Daniel C. McCarthy, Senior Editor/Special Projects

Software programming is a tedious, thankless job. Bill Gates notwithstanding, it isn't likely that the title "software developer" will become sexy any time soon. The most programmers can hope for are tools that will make their job easier.

Terry Brennan, a senior scientist at the Optical Sciences Co., makes his living developing computer programs to model electromagnetic field propagation. The applications of his work range from astronomy to missile guidance and tracking. "A laser [beam] has certain characteristics when it leaves the device and it picks up phase aberrations as it travels through the atmosphere. We want to understand all of that," he explained.

Matlab software, from The MathWorks, helped Brennan to create a "toolbox" called AOTools. In addition to modeling and analyzing electromagnetic field propagation, the toolbox program helps in the design and evaluation of adaptive optics and sensors. It's primarily directed toward people interested in atmospheric propagation, he said.

Matlab software simplified
development of AOToolbox, a computer program for modeling electromagnetic wave propagation. Shown here is propagation of waves through atmospheric turbulence (left) and through a vacuum (right). Phase of the field is in color, and amplitude is modulated on top of that field in terms of intensity. Courtesy of the Optical Sciences Co.

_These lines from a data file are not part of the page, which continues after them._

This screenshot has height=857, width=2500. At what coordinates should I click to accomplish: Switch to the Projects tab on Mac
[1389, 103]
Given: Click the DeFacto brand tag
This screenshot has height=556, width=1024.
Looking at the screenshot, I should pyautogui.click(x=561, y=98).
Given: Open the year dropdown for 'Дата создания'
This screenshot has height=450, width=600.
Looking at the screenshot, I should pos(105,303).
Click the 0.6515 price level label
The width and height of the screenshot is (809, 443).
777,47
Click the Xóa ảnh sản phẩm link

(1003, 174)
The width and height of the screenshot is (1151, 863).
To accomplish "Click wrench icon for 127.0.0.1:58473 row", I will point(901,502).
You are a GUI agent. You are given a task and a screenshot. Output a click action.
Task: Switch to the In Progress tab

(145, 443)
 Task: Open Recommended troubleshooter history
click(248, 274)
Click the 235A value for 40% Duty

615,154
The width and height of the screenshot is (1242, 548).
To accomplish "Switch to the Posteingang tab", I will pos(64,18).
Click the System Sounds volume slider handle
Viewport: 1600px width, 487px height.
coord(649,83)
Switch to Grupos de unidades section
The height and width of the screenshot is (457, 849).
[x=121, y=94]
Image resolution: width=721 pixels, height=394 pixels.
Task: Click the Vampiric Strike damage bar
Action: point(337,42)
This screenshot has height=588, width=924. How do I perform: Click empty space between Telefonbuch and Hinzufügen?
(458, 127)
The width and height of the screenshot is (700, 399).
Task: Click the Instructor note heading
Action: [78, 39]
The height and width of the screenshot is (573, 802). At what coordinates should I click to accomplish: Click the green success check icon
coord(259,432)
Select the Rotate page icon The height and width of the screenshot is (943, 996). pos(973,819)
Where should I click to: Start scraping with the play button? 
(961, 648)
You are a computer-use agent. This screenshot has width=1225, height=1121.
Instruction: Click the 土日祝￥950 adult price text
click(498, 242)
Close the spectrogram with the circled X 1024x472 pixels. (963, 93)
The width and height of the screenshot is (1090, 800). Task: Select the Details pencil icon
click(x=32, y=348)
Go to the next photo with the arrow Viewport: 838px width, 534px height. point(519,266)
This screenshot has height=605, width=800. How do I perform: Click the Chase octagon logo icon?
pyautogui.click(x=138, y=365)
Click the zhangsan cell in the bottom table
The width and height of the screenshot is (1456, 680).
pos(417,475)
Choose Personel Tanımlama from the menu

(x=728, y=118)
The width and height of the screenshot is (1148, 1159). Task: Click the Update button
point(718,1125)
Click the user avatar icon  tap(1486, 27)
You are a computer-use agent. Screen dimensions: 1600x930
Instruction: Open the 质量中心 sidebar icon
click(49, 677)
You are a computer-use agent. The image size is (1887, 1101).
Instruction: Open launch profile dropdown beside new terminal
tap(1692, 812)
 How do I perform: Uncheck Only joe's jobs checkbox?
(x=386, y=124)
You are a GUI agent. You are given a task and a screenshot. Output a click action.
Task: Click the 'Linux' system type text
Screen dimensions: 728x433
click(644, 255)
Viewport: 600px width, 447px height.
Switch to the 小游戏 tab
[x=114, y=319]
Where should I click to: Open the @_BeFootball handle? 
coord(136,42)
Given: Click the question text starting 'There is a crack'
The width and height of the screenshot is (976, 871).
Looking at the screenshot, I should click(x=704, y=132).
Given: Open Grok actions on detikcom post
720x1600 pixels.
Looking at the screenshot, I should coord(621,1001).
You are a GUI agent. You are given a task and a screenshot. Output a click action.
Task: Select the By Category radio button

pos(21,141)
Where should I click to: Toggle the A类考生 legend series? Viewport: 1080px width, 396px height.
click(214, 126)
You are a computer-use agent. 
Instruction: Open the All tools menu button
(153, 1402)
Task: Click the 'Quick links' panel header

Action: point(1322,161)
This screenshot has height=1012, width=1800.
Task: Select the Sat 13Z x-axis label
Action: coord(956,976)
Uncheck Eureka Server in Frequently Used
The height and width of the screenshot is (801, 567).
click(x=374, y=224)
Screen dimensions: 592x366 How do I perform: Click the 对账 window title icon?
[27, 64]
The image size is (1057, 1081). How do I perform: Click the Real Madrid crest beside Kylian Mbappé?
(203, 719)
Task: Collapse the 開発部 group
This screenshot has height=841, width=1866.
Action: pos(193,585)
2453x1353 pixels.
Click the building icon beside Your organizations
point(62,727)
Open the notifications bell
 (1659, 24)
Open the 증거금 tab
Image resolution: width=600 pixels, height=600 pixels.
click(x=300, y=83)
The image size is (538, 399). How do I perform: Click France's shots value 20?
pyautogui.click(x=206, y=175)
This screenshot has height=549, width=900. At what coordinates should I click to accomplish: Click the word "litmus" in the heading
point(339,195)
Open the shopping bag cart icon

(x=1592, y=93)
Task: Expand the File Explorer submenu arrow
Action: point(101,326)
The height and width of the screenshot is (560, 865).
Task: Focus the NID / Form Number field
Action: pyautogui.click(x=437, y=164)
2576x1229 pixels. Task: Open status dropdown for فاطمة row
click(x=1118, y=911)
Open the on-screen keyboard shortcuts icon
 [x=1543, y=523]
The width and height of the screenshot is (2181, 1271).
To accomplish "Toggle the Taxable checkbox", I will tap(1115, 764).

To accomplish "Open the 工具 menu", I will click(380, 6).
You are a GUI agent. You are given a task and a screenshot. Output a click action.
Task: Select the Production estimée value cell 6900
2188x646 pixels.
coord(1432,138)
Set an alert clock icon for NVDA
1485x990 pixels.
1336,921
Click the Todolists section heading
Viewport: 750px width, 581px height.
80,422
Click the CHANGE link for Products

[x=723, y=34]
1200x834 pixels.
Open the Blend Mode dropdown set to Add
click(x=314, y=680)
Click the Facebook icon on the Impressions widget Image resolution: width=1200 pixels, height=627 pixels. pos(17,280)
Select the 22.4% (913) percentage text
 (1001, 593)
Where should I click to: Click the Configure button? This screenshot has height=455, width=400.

Matlab is highly matrix-oriented. That is, its numeric functions are designed to operate on matrices. Users can manipulate these matrices using preprogrammed functions that incorporate much of the basic computational groundwork. "It's possible to model all this in Fortran or C++," he explained. "It's just that Matlab offers a higher-level language to relieve you of some of the tedious aspects of programming."

"People choose Matlab because it has all this underlying math that they don't have to do themselves," said Lisa Kempler, marketing manager for Matlab software. "They're not necessarily experts in optics or mathematics."

Besides streamlining the writing of code, this matrix-oriented characteristic of Matlab reduces much of the time-intensive debugging process. "It tells you visually where some of the bugs are," said Brennan.

Other software strengths are in solving equations, he noted, adding that Matlab's strength is in its computational horsepower, which leans more toward faster calculation. "We run experiments with AOTools to verify adaptive optics designs," he said. "For example, we take measurements of a wavefront at 4000 fps. That can be handled very conveniently using matrix constructions."